The Old House is a Hristic family house in Tijabara, Pirot. Built in 1848, it was placed under protection of the Serbian state in 1953, and in 1979 it became a Monument of Culture of Exceptional Importance for Serbia. After that, the Old House became a museum. It is Pirot's best preserved example of traditional architecture from the mid-19th century. It belonged to respectable trader Hrista Jovanović.

History 

The house took two years to construct and was completed on April 5 1848, as confirmed in an engraving on the building's floor. Hrista Jovanović needed permission from the Turkish authorities to build it, as he intended for it to be significant, with two floors. Thus, he built one of Pirot's most luxurious Christian houses in the mid-nineteenth century on the outskirts of the town.

Unfortunately, no information currently exists about the craftsmen who built it. To this day, it is still unclear who designed it – whether it was "Little Rista" who dreamed it up while travelling through the Ottoman Empire for trade purposes, or skilled builders.
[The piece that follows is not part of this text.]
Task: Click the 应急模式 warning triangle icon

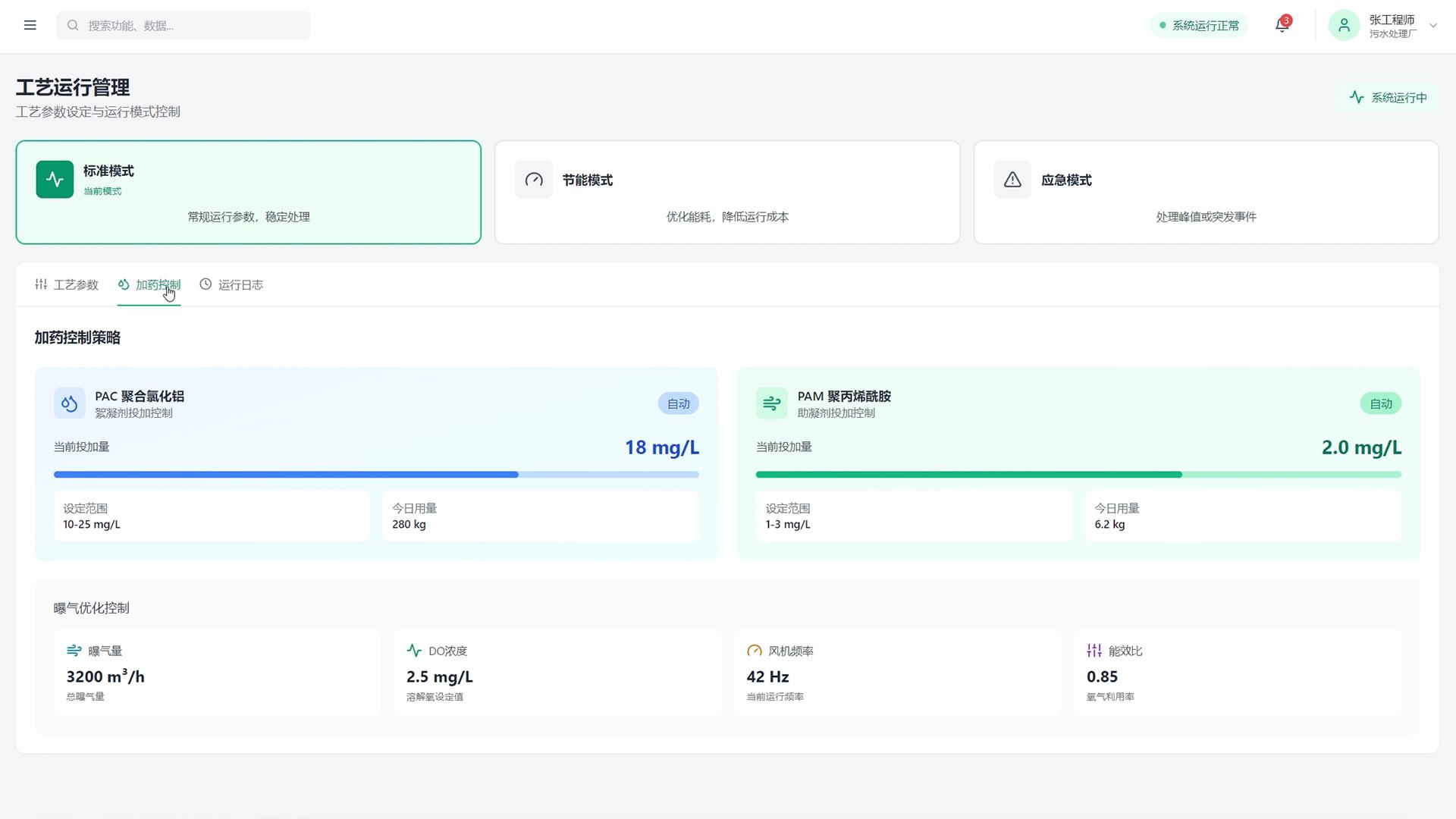Action: [x=1012, y=180]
Hrista Jovanović lived in this house with his family before it was passed down to his descendants, whose surname changed from Jovanović to Hristić. After World War II, the building was turned into a museum by the municipality of Pirot.

Construction and layout 

The building is crowned by a unique, gazebo-style roof, while wooden window frames and decorated lathes on the building's corners add features to its bright white facade. Through the porch is the hall, which features a fireplace and storage for flour and wood. This room is flanked by two bedrooms. A wooden staircase leads to the spacious upstairs living room, which is divided into:
 A central section with shelves and a fireplace
 The "divanhana" (men's room)
 The women's room

Various uniquely-named rooms lead off the hall: the bedroom, the Kandil (Thurible) Room, the Great Room, the Treasury, and the Sar'k Room. 

While the ground floor was used day-to-day by the house's residents, the upstairs were reserved for prominent guests. A staircase leads up from the second floor to a viewing platform on the roof. The roof has wide eaves that are lined with shingle and form a wreath of archivolts over the windows at the front and sides of the house. This unique roof design is unusual even in the Balkans. 

There are several engraved cabinets in the house. The best work is on the ground floor and is attributed to a craftsman of the famous Debar school. The ceiling of the divanhana is also engraved, while the Great Room features a plaster stucco ceiling. Typical of Serbian architecture of this period, the house also has a secret passage and a unique "Kandil" (thurible) Room. The secret passage was accessed from behind the downstairs cabinet and led to the house's rear entrance under the staircase. In the Kandil room, an iconostasis adorned the eastern wall, and a thurible would be burnt during religious holidays.

Trivia

Movies 
A large part of "Zona Zamfirova" was filmed in the Old House, which was the setting for Hadzi Zamfir's residence. "Ivkova slava," another cult Serbian movie, was also filmed almost entirely in the house's grounds and interior.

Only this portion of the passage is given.